How to fix Congestion?
  • Rerun the fast placement with Congestion driven option (Congestion driven placement)
  • Modify physical constraints such as adjust cell density in congested areas. Because higher cell density cause for congestion. 
  • Use/Modify proper blockages. i.e., Soft blockages, Hard blockages, Macro Padding are used proper locations to minimize the congestion near macros.
  • Modify floorplaning such as moving macros, change core shape/size, Move pins to give enough room for routing
What happens during congestion driven placement?
As discussed earlier, Congestion driven placement is performed to reduce the congestion. During congestion driven placement, the cells (Higher cell density) which caused for congestion are spread apart. If the cells along timing critical paths are spread apart to minimize congestion, What happens? 

If the cells along timing critical paths spread apart, the timing constraints along that particular paths are not met which cause for timing violations. But these violations can be fixed during incremental optimization. 

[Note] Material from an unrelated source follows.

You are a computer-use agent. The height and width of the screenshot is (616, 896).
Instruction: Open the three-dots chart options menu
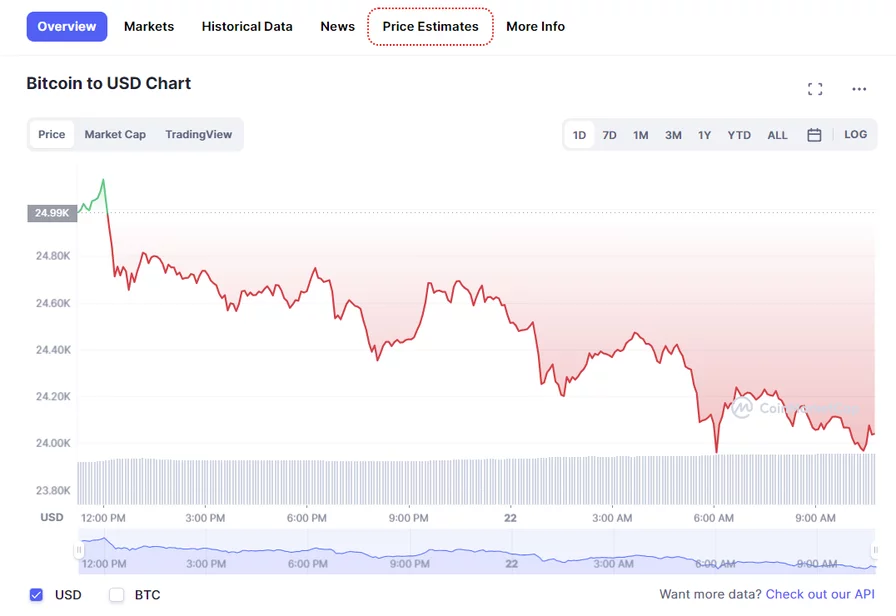click(859, 89)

What are the care should be taken using congestion driven option?
  • If there is some congestion, use medium effort option
  • If the congestion is bad, use high effort option
  • If there is no congestion, Don't use congestion driven option. If we use congestion driven option in this case, It takes more rum time for placement.
How modify physical constraints reduce congestion?
As discussed earlier, Higher cell density can cause for congestion. By default the cell density can be upto 95%. We can reduce the cell density at congested areas by using coordinate option.
As shown in below figure, we can set cell density to a flexible number to reduce the congestion by using the command 
set_congestion_options - max_util 0.6\
                                        - coordinate {x1 y1 x2 y2}

Here we set the maximum cell density  upto 60% and given the coordinates for the particular area.


How blockages and macro padding(Halos) reduce congestion?
 By using blockages and halos, They prevent the tool placing cells in that particular locations to give enough space for routing near the macros. For more details, please refer Blockages halos post.



Soft Blockages created only for the channels between macros (or) Between macro & the core boundary to give enough space for routing.

Hard blockages always created on the four sides of macro for not to place standard cells or macros near to the macro.
Macro Padding: If the design contains macros that are not placed near another macro (or) the edge of the core then macro padding(Halo) is created. Standard cells cant be placed in this region which give more routing resources to the signal routes.